• _WHAT IS NEEDED_: Work through the entries below and show every line in which "agent" is found.

• _RAW DATA_:
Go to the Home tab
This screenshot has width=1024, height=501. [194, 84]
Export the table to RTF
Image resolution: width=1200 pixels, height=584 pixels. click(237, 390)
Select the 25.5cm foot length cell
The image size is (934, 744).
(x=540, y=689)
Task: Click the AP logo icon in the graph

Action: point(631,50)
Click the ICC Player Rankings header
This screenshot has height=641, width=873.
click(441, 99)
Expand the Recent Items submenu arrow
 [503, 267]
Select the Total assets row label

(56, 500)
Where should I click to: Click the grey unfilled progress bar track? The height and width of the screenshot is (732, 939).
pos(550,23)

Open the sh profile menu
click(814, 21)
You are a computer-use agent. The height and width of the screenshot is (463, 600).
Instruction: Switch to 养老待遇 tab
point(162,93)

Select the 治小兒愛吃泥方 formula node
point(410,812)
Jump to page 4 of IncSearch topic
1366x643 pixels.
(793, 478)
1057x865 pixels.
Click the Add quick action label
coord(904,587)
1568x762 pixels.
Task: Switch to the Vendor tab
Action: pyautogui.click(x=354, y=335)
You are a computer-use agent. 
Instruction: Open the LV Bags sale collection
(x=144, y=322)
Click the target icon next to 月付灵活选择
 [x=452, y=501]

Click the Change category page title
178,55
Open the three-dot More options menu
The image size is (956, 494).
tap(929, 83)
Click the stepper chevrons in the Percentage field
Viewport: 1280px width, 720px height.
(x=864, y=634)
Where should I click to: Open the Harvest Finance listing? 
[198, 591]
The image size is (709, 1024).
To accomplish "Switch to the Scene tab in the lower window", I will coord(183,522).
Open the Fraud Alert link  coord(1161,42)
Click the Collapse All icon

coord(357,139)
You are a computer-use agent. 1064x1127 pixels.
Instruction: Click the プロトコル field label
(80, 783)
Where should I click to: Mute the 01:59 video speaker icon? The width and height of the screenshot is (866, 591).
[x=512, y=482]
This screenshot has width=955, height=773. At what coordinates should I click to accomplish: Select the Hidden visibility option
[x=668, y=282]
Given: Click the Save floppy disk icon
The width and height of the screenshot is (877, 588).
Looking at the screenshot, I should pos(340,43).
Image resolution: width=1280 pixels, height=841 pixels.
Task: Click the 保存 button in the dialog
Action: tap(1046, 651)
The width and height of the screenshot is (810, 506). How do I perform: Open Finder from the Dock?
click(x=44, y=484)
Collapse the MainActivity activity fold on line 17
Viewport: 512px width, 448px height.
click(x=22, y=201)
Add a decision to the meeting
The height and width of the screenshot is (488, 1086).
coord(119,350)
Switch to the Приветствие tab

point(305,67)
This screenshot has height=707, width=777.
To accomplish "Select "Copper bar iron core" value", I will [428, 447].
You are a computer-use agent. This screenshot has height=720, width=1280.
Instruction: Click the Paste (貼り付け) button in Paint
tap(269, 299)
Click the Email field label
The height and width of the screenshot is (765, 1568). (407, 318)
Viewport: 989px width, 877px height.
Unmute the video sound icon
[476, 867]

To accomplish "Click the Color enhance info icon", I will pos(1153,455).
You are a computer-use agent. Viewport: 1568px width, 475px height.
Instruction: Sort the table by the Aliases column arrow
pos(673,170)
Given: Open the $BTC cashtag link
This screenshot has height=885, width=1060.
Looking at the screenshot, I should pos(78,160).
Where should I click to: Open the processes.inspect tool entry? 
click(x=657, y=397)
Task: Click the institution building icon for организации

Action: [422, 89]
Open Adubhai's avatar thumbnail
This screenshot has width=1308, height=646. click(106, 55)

• _TASK ANSWER_:
You are a computer-use agent. The height and width of the screenshot is (463, 600).
You are a computer-use agent. 
You are a computer-use agent. 1064x1127 pixels.
You are a computer-use agent. This screenshot has height=720, width=1280.
You are a computer-use agent. Viewport: 1568px width, 475px height.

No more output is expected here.